Extracted text =>
-- BEGIN --

Ms. Harward stated that as soon as it began to rain, the roof of her newly repaired shed began to leak and continued to do so each time it rained, damaging her new clothes dryer. Ms. Harward also stated that the black paint defendant had used on her roof quickly began to flake and peel off, causing leaks in the ceiling of her home. When Ms. Harward asked defendant to repair the roofs on her home and shed to stop the leaks, defendant claimed his repairs did not cause the leaks. After defendant refused to repair the leaking house and shed roofs, Dennis LaRue, a neighbor of Ms. Harward's, fixed the roof of her home and replaced her backyard shed. LaRue noted the shoddy work and substandard materials used by defendant and testified regarding them at trial. Ms. Harward ultimately paid $8,000.00 to have her shed replaced in order to correct the " work" defendant performed on it.

-- END --

Stated problem 1 =>
Decide whether each statement agrees with the roof-repair excerpt, answering yes or no and quoting the words from the roof-repair excerpt that settle it. (a) Ms. Harward paid $8,000.00 to have her shed replaced. (b) Dennis LaRue was an employee of the defendant. (c) The leaking shed roof damaged Ms. Harward's new clothes dryer.

Available data =>

-- BEGIN --

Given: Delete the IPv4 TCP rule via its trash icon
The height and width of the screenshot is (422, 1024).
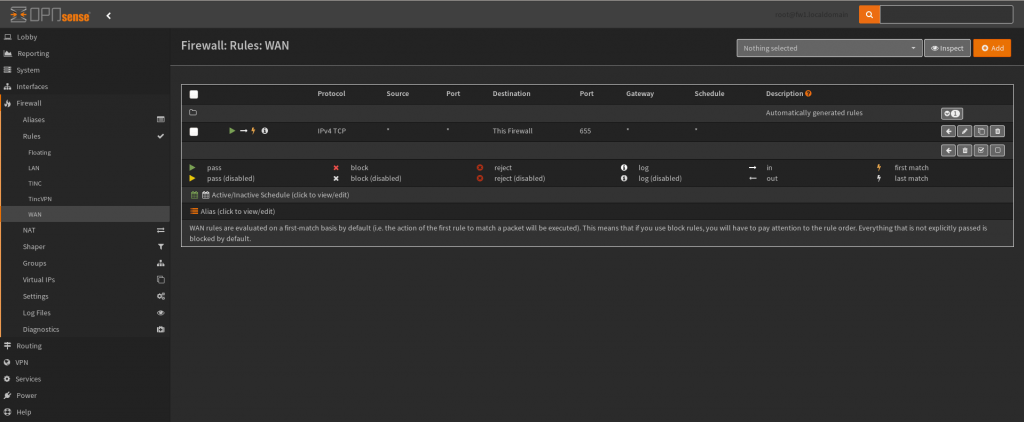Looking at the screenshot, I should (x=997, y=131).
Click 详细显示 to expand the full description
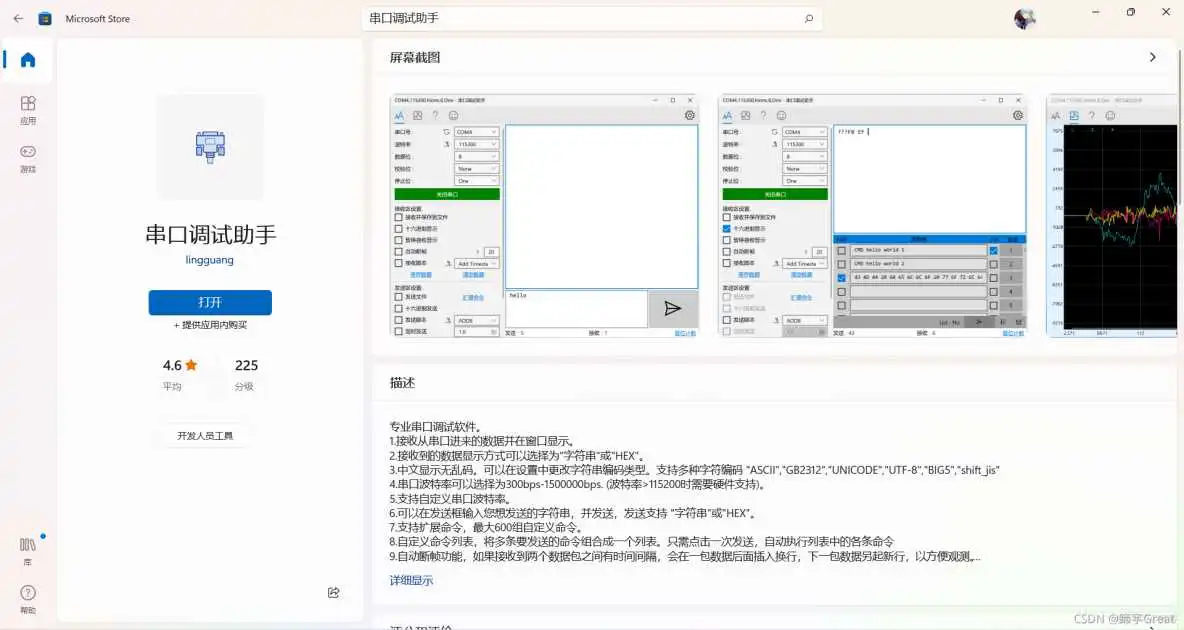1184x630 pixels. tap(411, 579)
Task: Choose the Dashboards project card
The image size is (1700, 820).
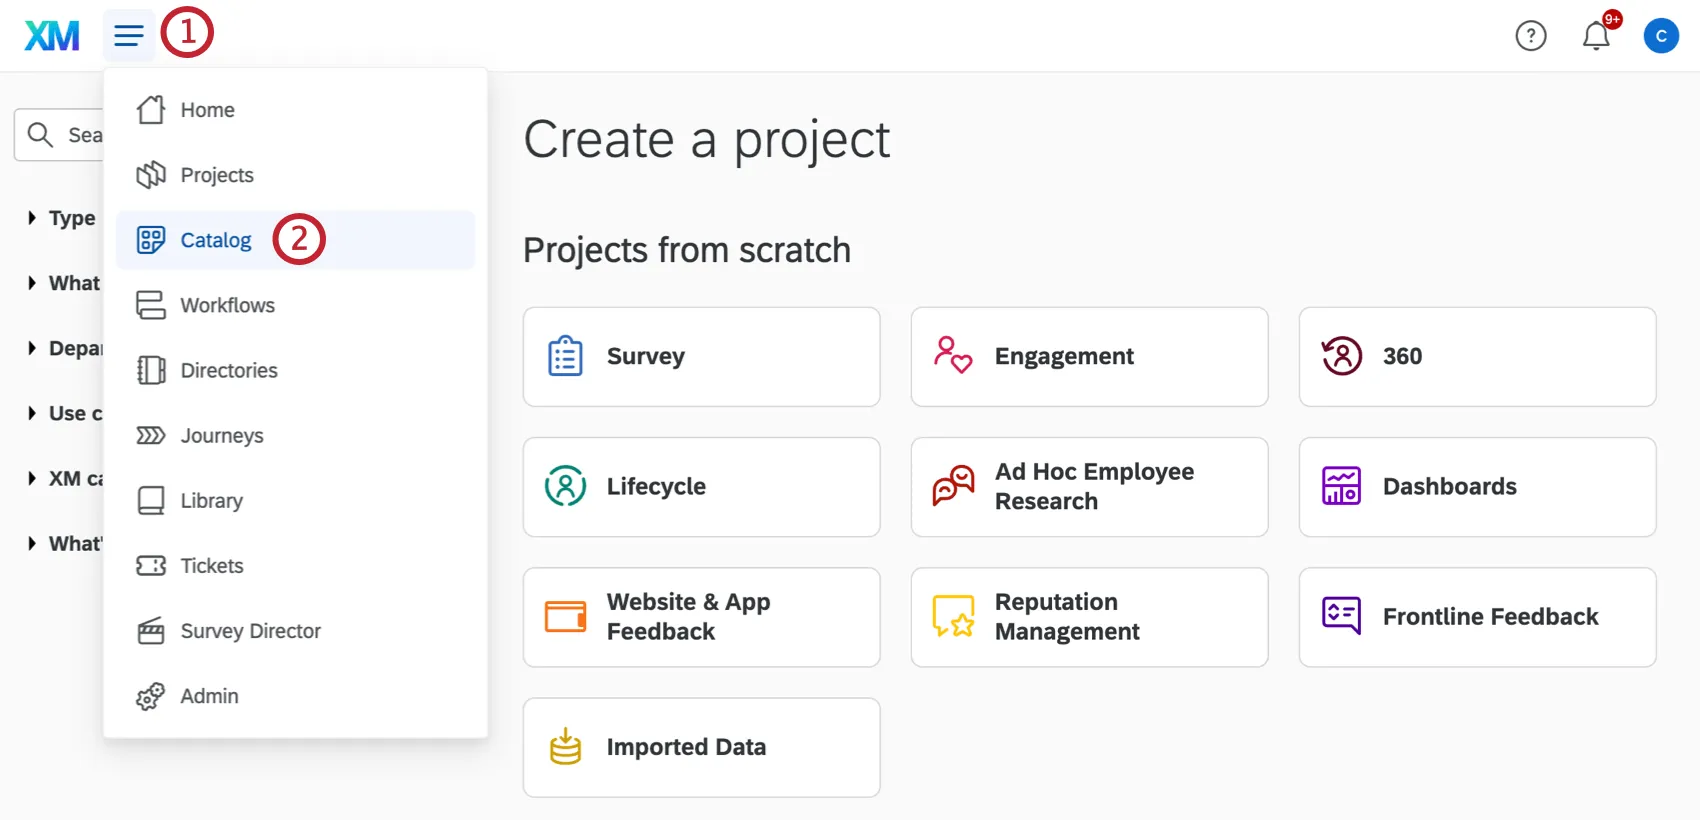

-- END --

Stated problem 2 =>
From the listing, rewrite as a numbered list the part that opens with the line containing "Task: Choose the Dashboards project card" and runs through the end of the listing, and omit the pictures.

Worked solution 1 =>
(a) Yes: "Ms. Harward ultimately paid $8,000.00 to have her shed replaced"
(b) No: "Dennis LaRue, a neighbor of Ms. Harward's"
(c) Yes: "the roof of her newly repaired shed began to leak and continued to do so each time it rained, damaging her new clothes dryer"

Worked solution 2 =>
1. Task: Choose the Dashboards project card
2. The image size is (1700, 820).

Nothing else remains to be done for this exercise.